> EXERCISE DETAILS
Keep only the lines from the start of the data through the line containing "Venice (382, 1953)", and output them exactly.

> RECORDS SUPPLIED
━━━━━━━━━━
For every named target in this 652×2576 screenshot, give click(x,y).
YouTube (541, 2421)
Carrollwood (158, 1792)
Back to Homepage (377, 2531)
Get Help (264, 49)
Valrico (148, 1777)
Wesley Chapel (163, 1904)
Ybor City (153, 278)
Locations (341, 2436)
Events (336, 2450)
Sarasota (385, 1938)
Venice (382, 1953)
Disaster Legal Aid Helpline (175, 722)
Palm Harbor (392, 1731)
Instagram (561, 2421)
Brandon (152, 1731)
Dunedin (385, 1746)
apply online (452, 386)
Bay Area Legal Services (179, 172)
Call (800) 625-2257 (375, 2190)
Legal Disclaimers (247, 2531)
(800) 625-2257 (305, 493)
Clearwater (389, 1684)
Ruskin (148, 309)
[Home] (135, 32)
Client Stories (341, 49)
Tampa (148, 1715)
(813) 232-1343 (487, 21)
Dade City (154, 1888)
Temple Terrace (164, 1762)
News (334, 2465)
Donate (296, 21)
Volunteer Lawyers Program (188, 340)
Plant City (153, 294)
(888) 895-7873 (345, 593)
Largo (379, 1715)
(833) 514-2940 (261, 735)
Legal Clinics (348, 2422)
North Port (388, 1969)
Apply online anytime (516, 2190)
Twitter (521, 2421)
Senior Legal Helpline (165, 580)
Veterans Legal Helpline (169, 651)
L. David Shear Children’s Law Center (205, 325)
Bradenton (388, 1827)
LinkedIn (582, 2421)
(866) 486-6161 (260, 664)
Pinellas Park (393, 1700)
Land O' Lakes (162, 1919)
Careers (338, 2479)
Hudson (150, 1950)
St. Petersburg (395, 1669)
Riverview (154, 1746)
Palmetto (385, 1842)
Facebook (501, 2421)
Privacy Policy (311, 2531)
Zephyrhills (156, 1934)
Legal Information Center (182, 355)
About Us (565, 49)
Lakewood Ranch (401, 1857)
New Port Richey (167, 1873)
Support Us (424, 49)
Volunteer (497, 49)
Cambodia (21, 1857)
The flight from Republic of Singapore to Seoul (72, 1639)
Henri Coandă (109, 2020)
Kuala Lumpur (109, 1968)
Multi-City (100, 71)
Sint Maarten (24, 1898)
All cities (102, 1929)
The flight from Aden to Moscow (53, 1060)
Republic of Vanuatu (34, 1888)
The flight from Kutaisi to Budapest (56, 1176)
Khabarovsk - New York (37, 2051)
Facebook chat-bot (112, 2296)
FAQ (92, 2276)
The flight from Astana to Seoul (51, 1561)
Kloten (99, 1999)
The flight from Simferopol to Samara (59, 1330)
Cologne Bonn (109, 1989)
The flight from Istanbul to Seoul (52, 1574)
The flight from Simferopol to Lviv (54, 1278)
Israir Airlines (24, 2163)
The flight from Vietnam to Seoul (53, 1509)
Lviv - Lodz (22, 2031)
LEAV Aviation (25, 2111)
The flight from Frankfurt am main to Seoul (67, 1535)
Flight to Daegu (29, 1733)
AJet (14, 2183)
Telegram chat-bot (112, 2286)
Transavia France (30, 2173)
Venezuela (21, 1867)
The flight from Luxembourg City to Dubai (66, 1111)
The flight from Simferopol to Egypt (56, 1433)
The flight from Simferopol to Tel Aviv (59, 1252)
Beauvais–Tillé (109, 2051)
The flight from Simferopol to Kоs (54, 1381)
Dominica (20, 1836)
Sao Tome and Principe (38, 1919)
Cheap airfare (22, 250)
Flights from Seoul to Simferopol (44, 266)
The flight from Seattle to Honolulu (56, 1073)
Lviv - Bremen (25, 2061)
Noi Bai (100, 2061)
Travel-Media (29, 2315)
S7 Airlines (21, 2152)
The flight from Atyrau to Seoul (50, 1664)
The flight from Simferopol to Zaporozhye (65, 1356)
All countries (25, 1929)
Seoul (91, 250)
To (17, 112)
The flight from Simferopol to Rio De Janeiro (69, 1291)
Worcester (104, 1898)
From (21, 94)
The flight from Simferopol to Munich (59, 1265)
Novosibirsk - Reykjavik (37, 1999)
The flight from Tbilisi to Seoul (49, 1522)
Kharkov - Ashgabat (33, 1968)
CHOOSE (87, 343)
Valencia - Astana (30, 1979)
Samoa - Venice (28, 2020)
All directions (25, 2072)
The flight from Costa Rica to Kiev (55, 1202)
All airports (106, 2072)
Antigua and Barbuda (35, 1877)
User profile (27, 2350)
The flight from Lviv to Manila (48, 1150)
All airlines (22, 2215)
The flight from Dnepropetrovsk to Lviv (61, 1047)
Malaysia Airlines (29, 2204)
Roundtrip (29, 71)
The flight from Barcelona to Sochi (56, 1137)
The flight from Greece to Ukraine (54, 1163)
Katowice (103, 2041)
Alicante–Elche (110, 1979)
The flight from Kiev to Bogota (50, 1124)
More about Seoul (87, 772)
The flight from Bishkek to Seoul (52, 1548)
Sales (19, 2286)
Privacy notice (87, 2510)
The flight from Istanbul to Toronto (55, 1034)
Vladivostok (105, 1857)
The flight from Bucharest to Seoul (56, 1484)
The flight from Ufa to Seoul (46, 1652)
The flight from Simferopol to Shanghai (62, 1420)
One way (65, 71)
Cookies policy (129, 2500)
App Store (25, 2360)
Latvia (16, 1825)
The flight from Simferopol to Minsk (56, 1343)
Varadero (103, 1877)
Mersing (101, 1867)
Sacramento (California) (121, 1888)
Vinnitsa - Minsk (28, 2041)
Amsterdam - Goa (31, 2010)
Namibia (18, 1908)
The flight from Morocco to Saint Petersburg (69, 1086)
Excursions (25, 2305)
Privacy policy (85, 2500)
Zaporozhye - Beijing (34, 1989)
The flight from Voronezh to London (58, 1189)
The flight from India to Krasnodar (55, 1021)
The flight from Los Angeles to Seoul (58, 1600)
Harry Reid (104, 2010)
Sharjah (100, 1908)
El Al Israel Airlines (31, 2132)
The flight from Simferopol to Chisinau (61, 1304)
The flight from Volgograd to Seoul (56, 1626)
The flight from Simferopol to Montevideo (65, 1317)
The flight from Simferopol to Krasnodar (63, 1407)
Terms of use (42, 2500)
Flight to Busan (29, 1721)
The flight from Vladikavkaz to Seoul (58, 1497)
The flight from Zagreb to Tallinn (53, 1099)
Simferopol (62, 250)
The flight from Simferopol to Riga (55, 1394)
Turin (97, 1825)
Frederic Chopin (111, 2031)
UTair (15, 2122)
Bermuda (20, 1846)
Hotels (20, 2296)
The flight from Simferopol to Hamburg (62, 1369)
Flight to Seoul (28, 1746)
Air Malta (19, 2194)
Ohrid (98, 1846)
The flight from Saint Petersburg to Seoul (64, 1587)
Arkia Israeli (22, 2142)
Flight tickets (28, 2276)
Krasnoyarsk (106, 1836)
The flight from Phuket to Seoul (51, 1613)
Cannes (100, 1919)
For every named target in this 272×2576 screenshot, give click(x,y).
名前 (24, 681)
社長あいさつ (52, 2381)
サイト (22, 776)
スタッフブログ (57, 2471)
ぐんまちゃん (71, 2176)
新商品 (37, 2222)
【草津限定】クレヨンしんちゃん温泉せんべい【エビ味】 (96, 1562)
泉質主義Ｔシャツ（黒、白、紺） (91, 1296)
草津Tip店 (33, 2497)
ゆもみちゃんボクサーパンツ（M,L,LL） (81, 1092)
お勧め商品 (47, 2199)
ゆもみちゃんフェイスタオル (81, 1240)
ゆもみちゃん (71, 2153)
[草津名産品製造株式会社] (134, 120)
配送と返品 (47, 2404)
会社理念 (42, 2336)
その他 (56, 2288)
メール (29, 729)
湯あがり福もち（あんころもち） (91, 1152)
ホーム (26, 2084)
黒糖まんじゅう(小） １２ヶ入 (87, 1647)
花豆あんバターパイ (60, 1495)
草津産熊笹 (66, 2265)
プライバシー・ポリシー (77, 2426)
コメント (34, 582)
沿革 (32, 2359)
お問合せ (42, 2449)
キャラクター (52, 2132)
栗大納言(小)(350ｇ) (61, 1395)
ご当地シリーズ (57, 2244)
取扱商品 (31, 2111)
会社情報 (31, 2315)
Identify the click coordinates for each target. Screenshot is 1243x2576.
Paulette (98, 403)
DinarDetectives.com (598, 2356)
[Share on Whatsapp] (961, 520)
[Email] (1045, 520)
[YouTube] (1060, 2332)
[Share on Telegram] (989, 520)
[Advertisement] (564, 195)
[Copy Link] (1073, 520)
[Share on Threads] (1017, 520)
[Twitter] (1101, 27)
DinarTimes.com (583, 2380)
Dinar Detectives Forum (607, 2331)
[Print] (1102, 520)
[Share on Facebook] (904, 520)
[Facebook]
━━━━━━━━━━
> RESPONSE TO THIS EXERCISE
For every named target in this 652×2576 screenshot, give click(x,y).
YouTube (541, 2421)
Carrollwood (158, 1792)
Back to Homepage (377, 2531)
Get Help (264, 49)
Valrico (148, 1777)
Wesley Chapel (163, 1904)
Ybor City (153, 278)
Locations (341, 2436)
Events (336, 2450)
Sarasota (385, 1938)
Venice (382, 1953)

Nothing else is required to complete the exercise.